From: Hannes Laimer <h.laimer@proxmox.com>
To: pbs-devel@lists.proxmox.com
Subject: [PATCH proxmox-backup v8 07/13] datastore: add move-namespace
Date: Wed, 22 Apr 2026 15:39:45 +0200 [thread overview]
Message-ID: <20260422133951.192862-8-h.laimer@proxmox.com> (raw)
In-Reply-To: <20260422133951.192862-1-h.laimer@proxmox.com>
Relocate an entire namespace subtree (the given namespace, all child
namespaces, and their groups) to a new location within the same
datastore.
Groups are iterated and locked one namespace at a time, keeping the
lock-contention window narrow. Groups that cannot be locked because
another task is running are deferred and retried once. Groups that
still fail are reported and remain at the source so they can be
retried individually with move-group.
When merging is enabled and a source group already exists in the
target, snapshots are merged provided ownership matches and source
snapshots are strictly newer.
An optional max-depth limits how many levels of child namespaces are
included, reusing the depth check already enforced by sync. When
delete-source is true (the default), empty source namespaces are
removed level-by-level. A namespace is left behind with a warning
when a group failed to move or a child was created concurrently, and
silently kept when children were explicitly excluded by max-depth.
A shared pre-flight helper validates the request both synchronously
from the API endpoint and again from the worker, so the fast-fail
and the authoritative check cannot drift.
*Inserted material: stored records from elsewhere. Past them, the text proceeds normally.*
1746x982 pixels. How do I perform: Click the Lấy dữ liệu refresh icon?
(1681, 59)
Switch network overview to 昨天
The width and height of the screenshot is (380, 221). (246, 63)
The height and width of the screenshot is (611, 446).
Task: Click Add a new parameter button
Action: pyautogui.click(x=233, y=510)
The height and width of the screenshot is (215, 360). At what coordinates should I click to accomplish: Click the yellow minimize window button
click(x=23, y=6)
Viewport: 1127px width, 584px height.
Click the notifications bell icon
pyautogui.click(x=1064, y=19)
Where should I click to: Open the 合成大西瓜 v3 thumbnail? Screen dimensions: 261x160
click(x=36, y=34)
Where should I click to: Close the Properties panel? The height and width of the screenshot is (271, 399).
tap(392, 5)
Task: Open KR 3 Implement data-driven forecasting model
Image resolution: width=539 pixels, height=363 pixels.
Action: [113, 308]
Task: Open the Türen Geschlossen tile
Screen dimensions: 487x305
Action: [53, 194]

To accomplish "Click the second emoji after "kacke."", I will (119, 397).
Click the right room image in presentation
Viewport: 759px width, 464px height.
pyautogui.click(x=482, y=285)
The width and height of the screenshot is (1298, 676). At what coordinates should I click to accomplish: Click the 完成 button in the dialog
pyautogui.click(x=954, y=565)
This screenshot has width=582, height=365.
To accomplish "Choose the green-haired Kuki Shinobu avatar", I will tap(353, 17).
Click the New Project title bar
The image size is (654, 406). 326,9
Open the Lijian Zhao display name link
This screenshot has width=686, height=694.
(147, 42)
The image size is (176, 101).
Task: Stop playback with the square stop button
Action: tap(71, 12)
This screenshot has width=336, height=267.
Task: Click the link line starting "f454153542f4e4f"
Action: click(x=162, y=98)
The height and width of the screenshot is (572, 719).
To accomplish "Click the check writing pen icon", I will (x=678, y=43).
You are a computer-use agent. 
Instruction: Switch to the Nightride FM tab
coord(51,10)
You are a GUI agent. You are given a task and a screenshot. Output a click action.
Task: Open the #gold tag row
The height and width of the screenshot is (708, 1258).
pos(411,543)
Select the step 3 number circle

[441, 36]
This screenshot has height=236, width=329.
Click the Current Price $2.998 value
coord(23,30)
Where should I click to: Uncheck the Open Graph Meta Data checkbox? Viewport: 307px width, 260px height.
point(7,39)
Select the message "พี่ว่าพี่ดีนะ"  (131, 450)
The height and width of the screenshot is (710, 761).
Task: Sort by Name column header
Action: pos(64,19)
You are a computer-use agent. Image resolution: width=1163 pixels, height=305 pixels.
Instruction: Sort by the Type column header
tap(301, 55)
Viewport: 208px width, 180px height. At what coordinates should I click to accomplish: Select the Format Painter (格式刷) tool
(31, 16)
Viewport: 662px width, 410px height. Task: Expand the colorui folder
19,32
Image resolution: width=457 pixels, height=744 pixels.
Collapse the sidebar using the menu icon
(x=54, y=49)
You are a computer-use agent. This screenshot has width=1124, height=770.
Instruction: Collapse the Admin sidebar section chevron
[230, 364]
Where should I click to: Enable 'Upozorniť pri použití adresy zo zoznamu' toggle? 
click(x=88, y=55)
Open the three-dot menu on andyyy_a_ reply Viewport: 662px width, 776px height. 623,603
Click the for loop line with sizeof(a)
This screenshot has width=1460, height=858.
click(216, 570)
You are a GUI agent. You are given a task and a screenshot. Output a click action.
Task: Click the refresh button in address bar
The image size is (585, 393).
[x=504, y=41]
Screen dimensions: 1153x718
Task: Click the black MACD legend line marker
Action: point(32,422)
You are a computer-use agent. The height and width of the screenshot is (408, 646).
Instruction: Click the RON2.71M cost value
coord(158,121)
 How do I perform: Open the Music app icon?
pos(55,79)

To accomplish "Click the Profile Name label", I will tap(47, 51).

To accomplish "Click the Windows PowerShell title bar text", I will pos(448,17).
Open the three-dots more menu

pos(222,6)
Signed-off-by: Hannes Laimer <h.laimer@proxmox.com>
---
pbs-datastore/src/datastore.rs | 296 +++++++++++++++++++++++++++++++++
1 file changed, 296 insertions(+)
diff --git a/pbs-datastore/src/datastore.rs b/pbs-datastore/src/datastore.rs
index d215dd0d..292c56bf 100644
--- a/pbs-datastore/src/datastore.rs
+++ b/pbs-datastore/src/datastore.rs
@@ -1179,6 +1179,302 @@ impl DataStore {
Ok((removed_all_requested, stats))
}
+ /// Validate a namespace-move request without touching locks.
+ ///
+ /// Fast pre-flight check used by the API endpoint so we can fail synchronously before
+ /// spawning a worker. Re-run inside [`Self::move_namespace`] to close the TOCTOU gap between
+ /// the API-level pre-check and the worker; since there is no namespace lock, that re-run is
+ /// the authoritative gate for namespace-level invariants. Per-group authoritative checks
+ /// live in [`Self::lock_and_move_group`].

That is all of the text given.